### Given text
Friday, June 1, 2012

Highlights from Imagine

Sharing some personal highlights from Jonah Lehrer's Imagine: How Creativity Works.

The invention of the Swiffer is a tale of creativity. It’s the story of a few engineers coming up with an entirely new cleaning tool while watching someone sweep up some coffee grounds. In that flash of thought, Harry West and his team managed to think differently about something we all do every day. They were able to see the world as it was—a frustrating place filled with tedious chores—and then envision the world as it might be if only there were a better mop. That insight changed floor cleaning forever

It’s often only at this point, after we’ve stopped searching for the answer, that the answer arrives. (The imagination has a wicked sense of irony.) And when a solution does appear, it doesn’t come in dribs and drabs; the puzzle isn’t solved one piece at a time. Rather, the solution is shocking in its completeness.

Surprisingly, those students diagnosed with attention deficit hyperactivity disorder (ADHD) got significantly higher scores. White then measured levels of creative achievement in the real world, asking the students if they’d ever won prizes at juried art shows or been honored at science fairs. In every single domain, from drama to engineering, the students with ADHD had achieved more. Their attention deficit turned out to be a creative blessing.
######
### Data section
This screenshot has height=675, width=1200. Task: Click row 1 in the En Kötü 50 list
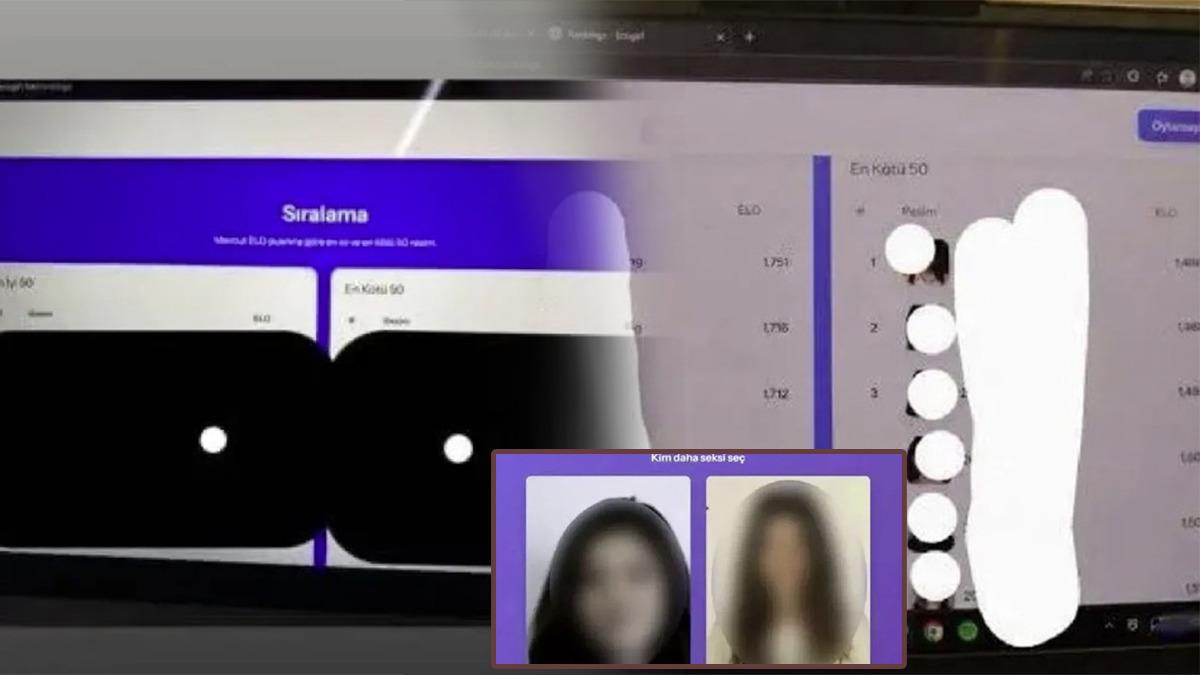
######
→ **Activity**:
Write out the stretch of the Imagine highlights from "The invention of" through "in its completeness.", word for word.

→ **Exercise response**:
The invention of the Swiffer is a tale of creativity. It’s the story of a few engineers coming up with an entirely new cleaning tool while watching someone sweep up some coffee grounds. In that flash of thought, Harry West and his team managed to think differently about something we all do every day. They were able to see the world as it was—a frustrating place filled with tedious chores—and then envision the world as it might be if only there were a better mop. That insight changed floor cleaning forever

It’s often only at this point, after we’ve stopped searching for the answer, that the answer arrives. (The imagination has a wicked sense of irony.) And when a solution does appear, it doesn’t come in dribs and drabs; the puzzle isn’t solved one piece at a time. Rather, the solution is shocking in its completeness.